Records contained in a dataset
* * * * *

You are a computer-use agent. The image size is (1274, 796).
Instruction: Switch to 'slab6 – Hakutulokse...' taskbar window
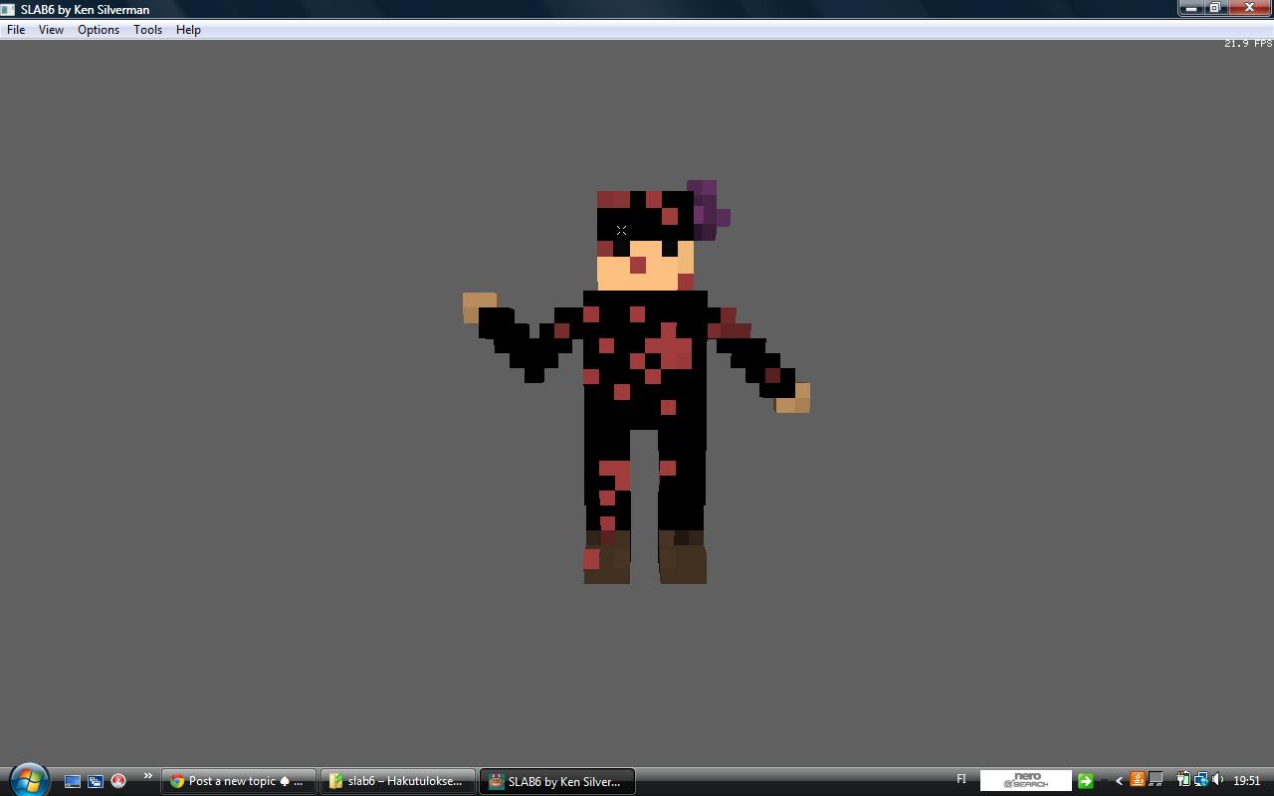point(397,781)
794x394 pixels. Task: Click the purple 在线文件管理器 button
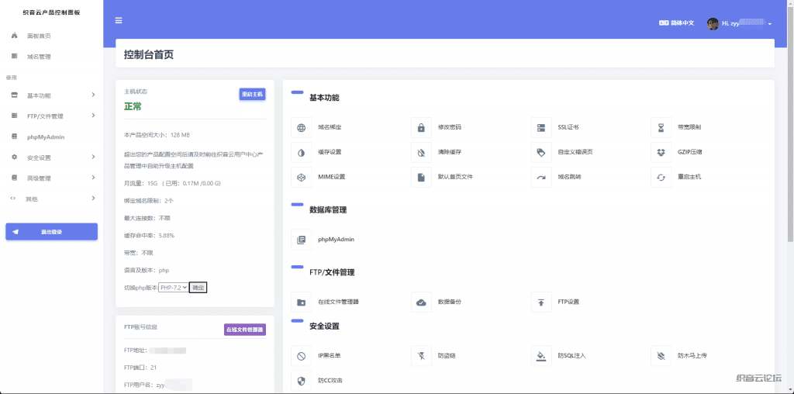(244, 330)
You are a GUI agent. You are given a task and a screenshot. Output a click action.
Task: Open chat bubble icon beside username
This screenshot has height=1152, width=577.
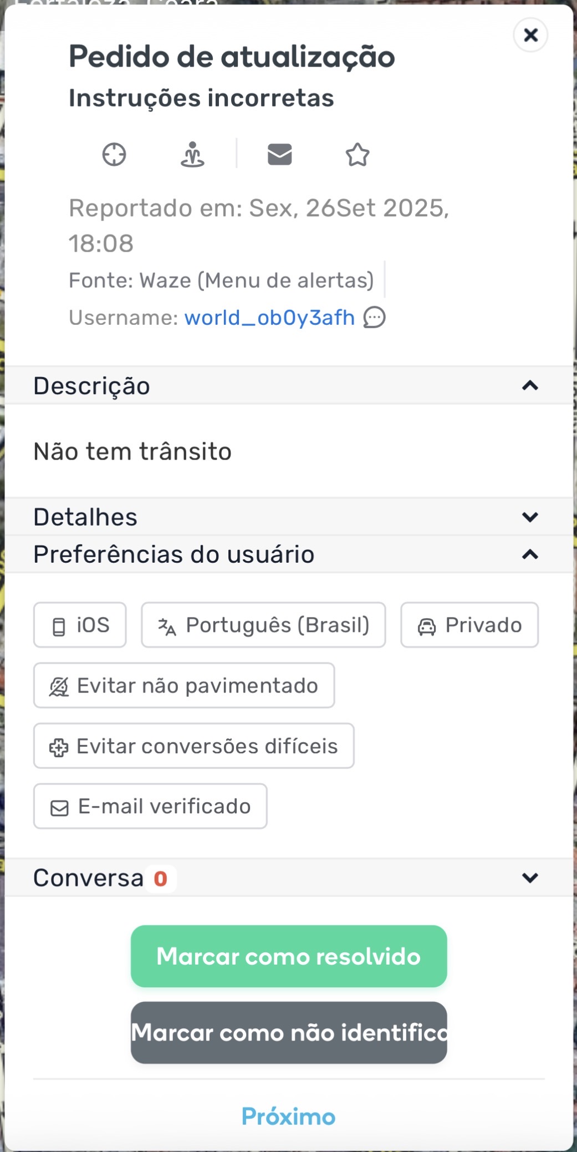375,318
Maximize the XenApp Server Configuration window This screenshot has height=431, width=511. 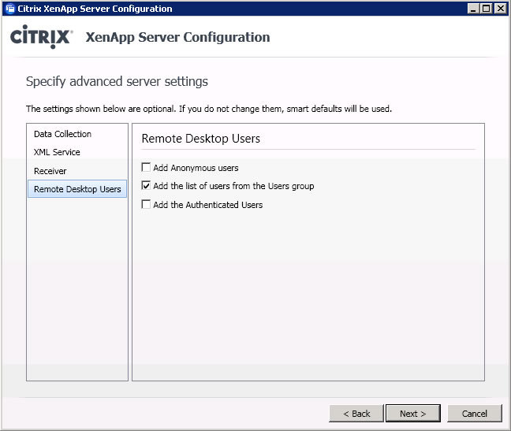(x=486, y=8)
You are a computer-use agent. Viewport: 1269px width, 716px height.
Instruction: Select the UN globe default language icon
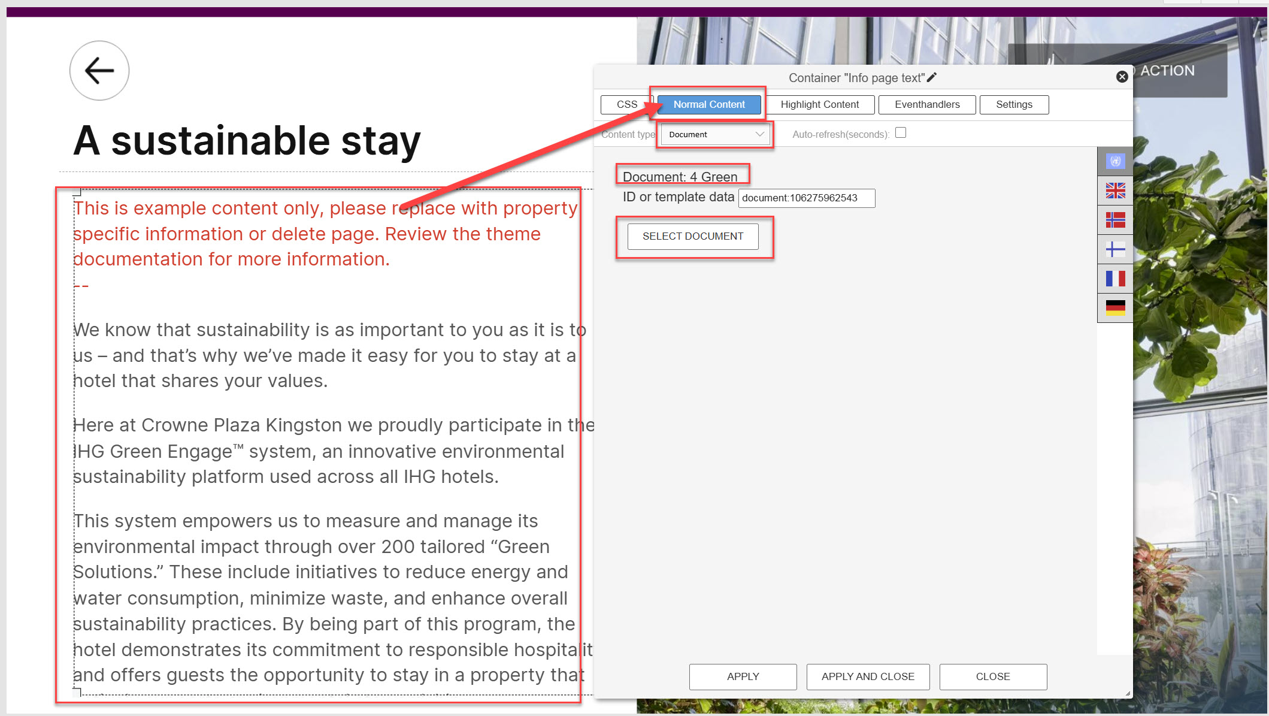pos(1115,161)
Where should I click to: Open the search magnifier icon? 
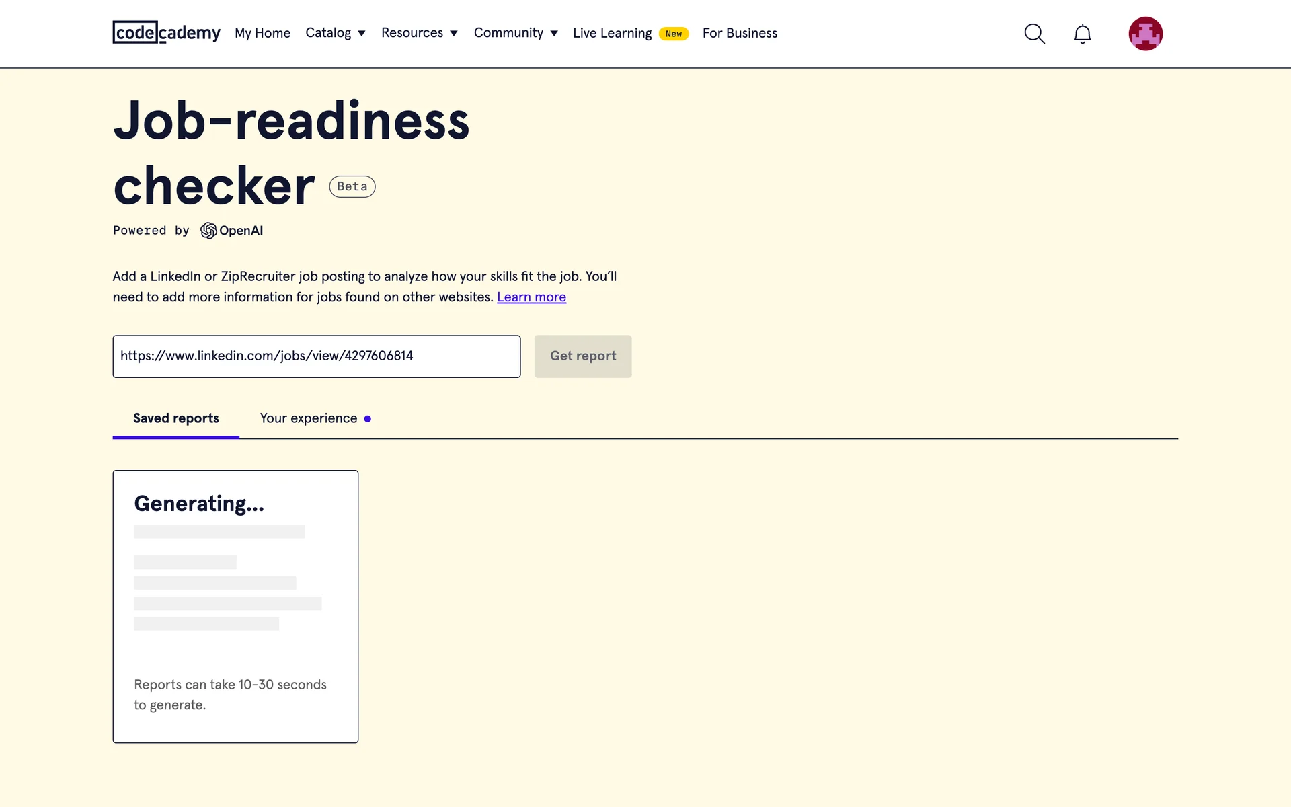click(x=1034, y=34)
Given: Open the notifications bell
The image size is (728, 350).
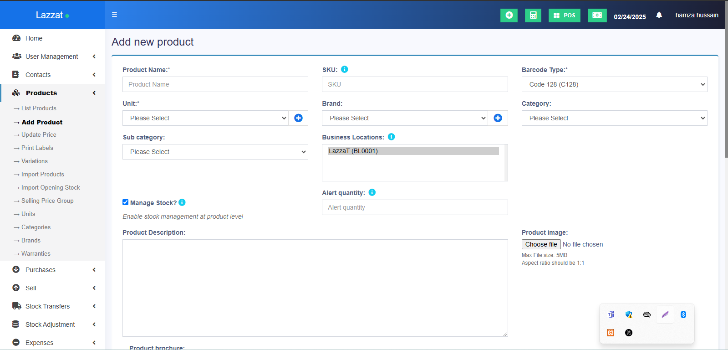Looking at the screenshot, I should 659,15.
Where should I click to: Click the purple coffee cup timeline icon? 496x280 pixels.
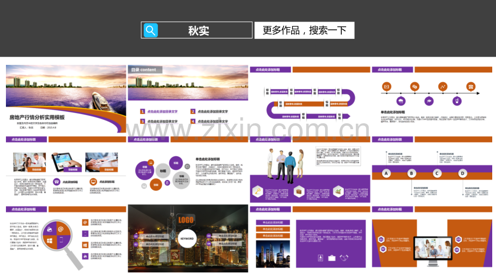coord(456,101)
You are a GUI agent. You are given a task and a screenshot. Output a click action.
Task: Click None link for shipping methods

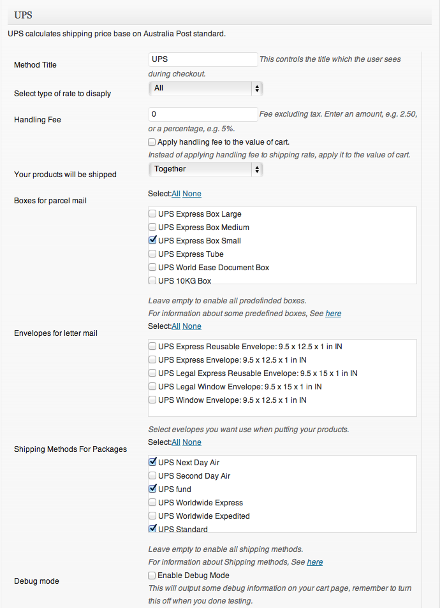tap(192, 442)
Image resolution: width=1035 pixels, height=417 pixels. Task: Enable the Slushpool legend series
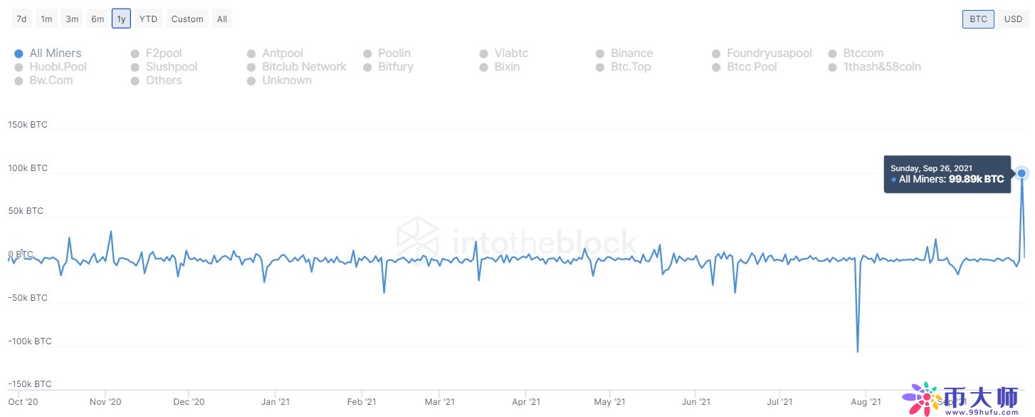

* * * * *

Can you output the entries exactly, from the line containing "Where should I click to: Open" through the end of the entries, both ends included, and leave out the pictures?

Where should I click to: Open the search magnifier icon? 
click(x=1034, y=34)
Given: Open the notifications bell
The image size is (728, 350).
Looking at the screenshot, I should 659,15.
Where should I click to: Click the purple coffee cup timeline icon? 496x280 pixels.
coord(456,101)
You are a GUI agent. You are given a task and a screenshot. Output a click action.
Task: Click None link for shipping methods

tap(192, 442)
Image resolution: width=1035 pixels, height=417 pixels. Task: Enable the Slushpool legend series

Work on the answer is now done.